85 yaşında. Görmüş, geçirmiş ve soyadı gibi bir kadın Makbule Ermiş. Hayatının en çetin imtihanı olan zihinsel engelli oğlu ile birlikte yaşadığı Diyarbakır’ın Sur ilçesindeki evinden dışarı çıktığında başına geldi tüm bunlar. Ankara’da okuyan diğer oğlu Diyarbakır’a gelmişti. Sokağa çıkma yasağı vardı ve çok özlediği oğlunu görememişti. Dayanamadı, çıktı evinden. Bastonuna dayanarak yürüyordu. Oğluna gidecekti. Kurşunlu Camii’nin tam önüne geldiğinde silah sesiyle birlikte yere düştü. Aksayan bacağından vurulmuştu. Yaşlı, iki büklüm halde bastonuyla yürüyen bir kadını kim neden vursun ki?
Biz, yani ülkenin ‘Sur’ dışındaki yaşayanları, bu olayı “Oğlunu arayan 80 yaşındaki anne polisin hedefi oldu” şeklinde okuduk. Evrensel ve Sol gazeteleri böyle yazmıştı çünkü. PKK’nın yayın organları Makbule nineye ağıtlar yakıyordu. Polis yaşlı bir kadını vurmuştu! Sayısız tweetler atıldı. Sahi Sur’da, Diyarbakır’da, Cizre’de, Mardin’de, Kızıltepe’de neler oluyordu? Devletin güvenlik güçleri, sivilleri katlediyor, camileri yakıyor, okulları kundaklıyor, tıka basa yaralı dolu hastaneleri roketliyor, ambulansları tarıyor, sağlık görevlilerini öldürüyor muydu yoksa?
Hayır, bunlar doğru değildi! Kendi sokağında yürürken kanlar içinde bırakılan Makbule nine ortaya çıkardı tüm bu yalan dolanı. Hatta bacağından oluk oluk kan akarken yüzlerinin tam ortasına haykırdı. “Yalan söylemeyin polisin kurşunu bellidir, bakın ayağıma saçma değmiş, bu sizin silahınızdır” dedi.

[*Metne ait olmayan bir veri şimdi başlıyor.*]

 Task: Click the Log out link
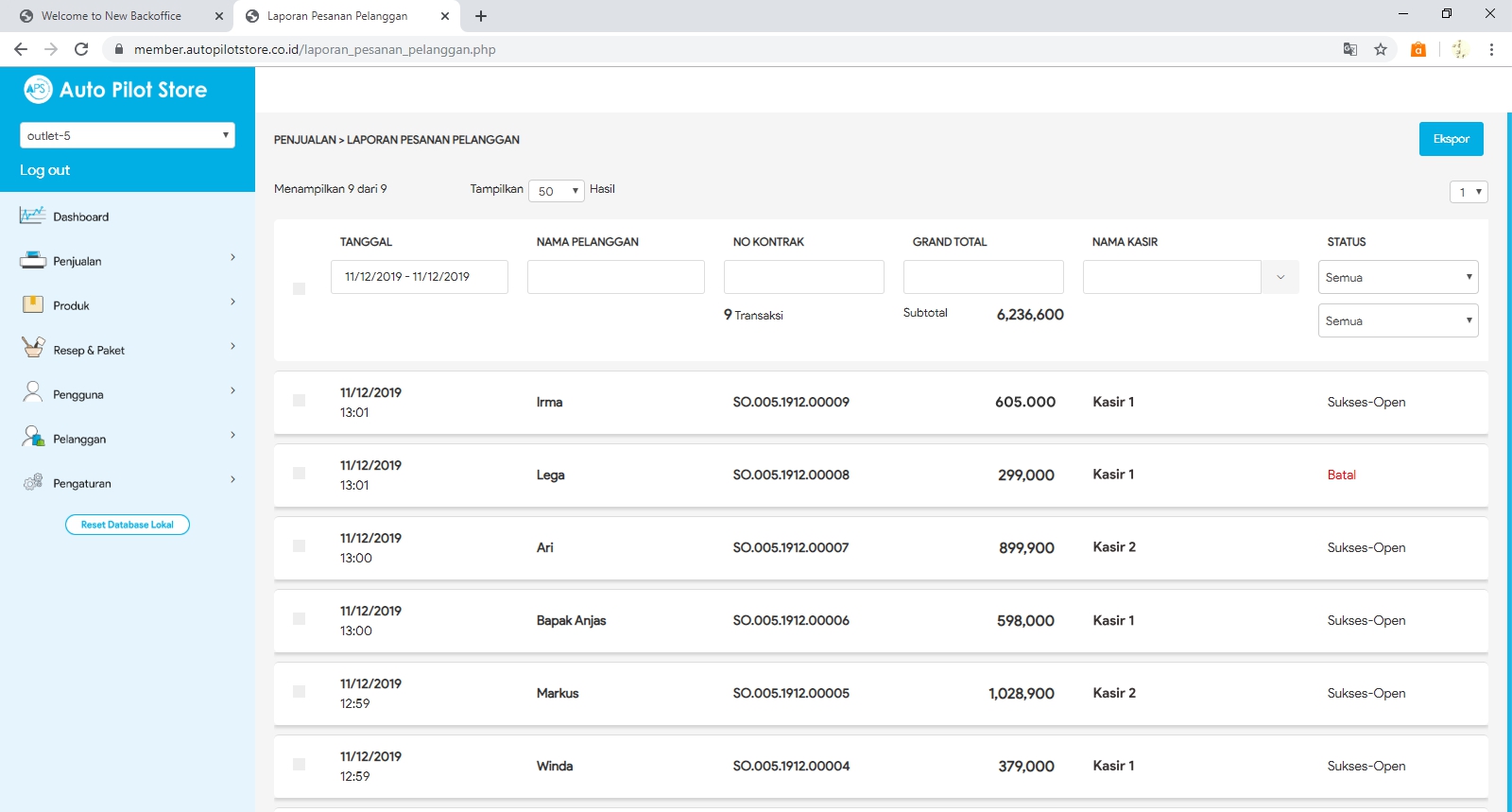pos(45,170)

Daha fazlasını da söylemişti o gün kanlar içinde yattığı yerden. Sinir uçlarıyla oynamıştı katiller sürüsünün. Eskiler buna “kargışlamak” derlerdi… Mazlumun zalime ettiği beddua reddedilmez ve Allah’a perdesiz ulaşırmış. Makbule ninemiz de tüm mazlumluğuyla etmiş ahını.

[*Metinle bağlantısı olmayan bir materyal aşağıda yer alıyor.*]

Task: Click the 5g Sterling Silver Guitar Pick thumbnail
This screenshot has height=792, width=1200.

Zazaca konuşmuş onlarla. Teröristler onu hem tanımışlar hem de dilinden anlamışlardı.
“Dönüp bana ‘yaşlı, dua et ha!’ dediler. Onlar da Zazaca anlıyordular. Aralarından biri dedi ki ‘bu Hemo’nun annesidir.’ Öbürü de aynı şeyi söyledi. Ben de dedim ki, Hemo’nun annesi sizin düşmanınız mıydı vurdunuz onu? Hemo, yani Hamit benim oğlumdur, beraber kalıyoruz, zihinsel engellidir. Onlara ne söyledimse boş… Acıdan bağırıyordum. Ayağıma sıkmıştılar. Dediler ki, ‘sesini yükseltme, bağırma’ ben de dedim ki, sesim Allah’a, Peygamber’e ve göklere gitsin. Benim hakkımı sizden alsın. Dediler ‘beddua etme!’ Ben de ha bire beddua ediyordum. Dedim, inşallah Şeyh Abdulkadir Geylani sizin belinizi kırsın. Siz beni bu hale soktunuz. Bana yine ‘beddua etme dediler.’ Ben de dedim, siz Müslüman değilsiniz! Eğer azıcık Müslümanlık sizde olsaydı elinde bastonu olan benim gibi bir ihtiyar kadını vurmazdınız.”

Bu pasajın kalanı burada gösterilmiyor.